About Monero, i have a different stance. In my principal opinion a project that relys on bot networks and is fine with that shouldn’t have a place under the crypto sun at all. But it’s not me to decide, but i admit i’am more than happy to see their price goes down constantly lowering at least the bot net profits …
That fork, bevor getting rid of the bot networks, was the biggest mistake they could make (price wise of course), ideologically it seems to fit perfectly of course, lol.
Cryptonight was designed to be even GPU-resistant so botnets there looked like inevitable evil till Vegas came and separated profits between CPUs and GPUs so that both are happy. It’s also cool that it works better on AMD CPUs with lower market share than Intel’s so creating botnets with huge hashrate share right now is almost impossible. Coinhive gives no more than 1/4 of possible. 1 Intel core give nearly 10 H/s on Coinhive or 40 H/s on normal miner. So hackers need from 10,000,000 to 40,000,000 Intel cores(or 7,000,000 to 28,000,000 Ryzen’s) stable online to be able to perform attack on Monero. ARM on IoT devices give even less. So we can be sure that network is secure and majority of profit goes to fair miners. Personally I mine Monero only on my Ryzen 7 1700 with 500 H/s when I don’t have hard CPU load from other applications. It gives only 50 cents/day. But I am happy to support such a community-oriented project.

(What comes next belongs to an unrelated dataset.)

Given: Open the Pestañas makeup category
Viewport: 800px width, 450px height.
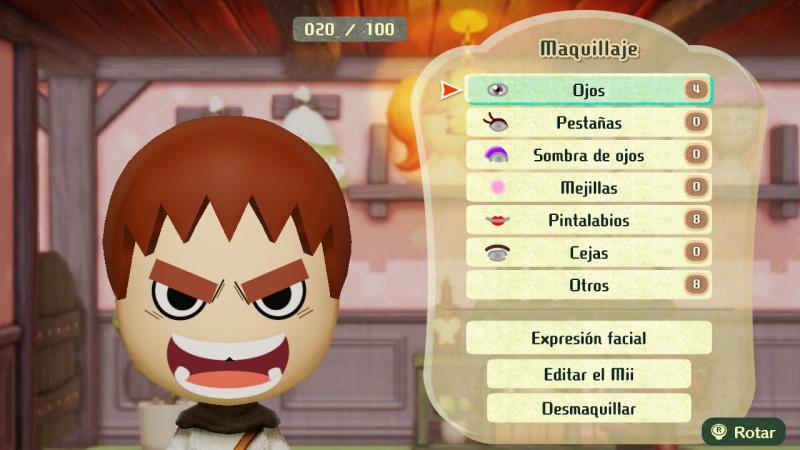Looking at the screenshot, I should [589, 122].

When hash rate goes down a miner’s break-even point becomes lower, and leads to more selling pressure, which what we’re seeing with Monero. Centralization aside, I also believe Monero could have benefited from ASIC’s for 1 reason, Botnets. Monero is the go to coin for malware infection attempts/background browser mining.
I believe in Monero’s project, but the botnets will eventually need to be dealt with even if that doesn’t involve ASIC’s.
Is it not the case that a more general ASIC could adapt to that situation? If it were announced far enough in advance (6 months) then this is something manufacturers could plan for.
The outcome of this might be a situation similar to Ethereum where GPUs exist alongside more power efficient ASICs. In this case it would just reduce the gap between them.
The goal of raising memory requirements is to deter single-chip ASICs in favor of simpler memory-controller like ASICs that connect commodity memory chips together (I suspect the E3 ethash miner works like that). Such ASICs only need to run efficient enough to saturate the limited memory bandwidth/latency. With power consumption and cost dominated by that of the memory chips, and the roles of ASIC design skills and fab access diminished, miner manufacturers can hopefully compete on more equal terms.